Quasar e buco nero da record

Questo è almeno la situazione del quasar 12 milioni di anni fa, tanti anni ha messo infatti la sua luce a raggiungerci. L’autore principale della ricerca Christian Wolf parla di temperature fino a 10.000° Celsius, di “venti” così veloci che potrebbero girare attorno alla Terra in meno di un secondo e di dimensioni difficilmente superabili.

A scoprirlo, grazie anche al Vlt (Very Large Telescope) che ha specchi primari di 8 metri di diametro, è stato un team di scienziati dell’Australian National University (Anu), in collaborazione con l’Osservatorio Europeo Australe (Eso) e le università di Melbourne e Sorbona Parigi, in un articolo appena pubblicato sulla rivista Nature Astronomy.

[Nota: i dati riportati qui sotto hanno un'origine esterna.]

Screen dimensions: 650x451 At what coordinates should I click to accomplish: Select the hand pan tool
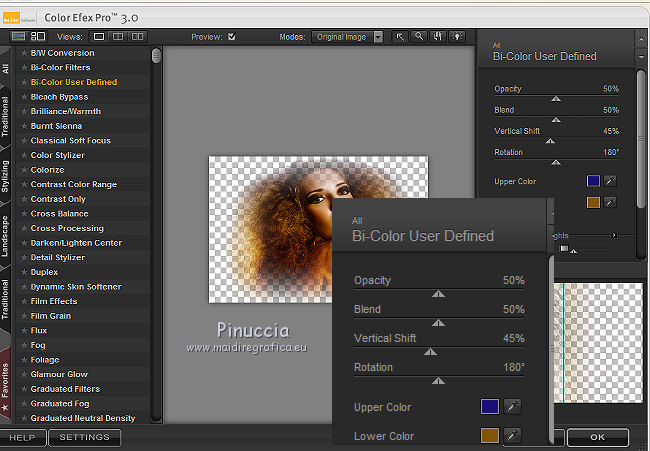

“La luce proviene da un disco di accrescimento di sette anni luce di diametro: deve essere il più grande dell’universo”, racconta Samuel Lai, coautore dell’articolo. Sette anni luce, ricordiamo, equivalgono a circa 15.000 volte la distanza tra il Sole e Nettuno, l’ultimo pianeta del sistema solare, e una volta e mezzo la distanza dalla Terra della stella più vicina, Alpha Centauri.

“È una sorpresa anche che sia rimasto sconosciuto finora, conosciamo già un milione di quasar meno importanti”, Christopher Onken, anche lui coautore. “Mi piace semplicemente la caccia”, conclude Wolf. “Per un po’ mi sento ancora un bambino che gioca alla caccia al tesoro”.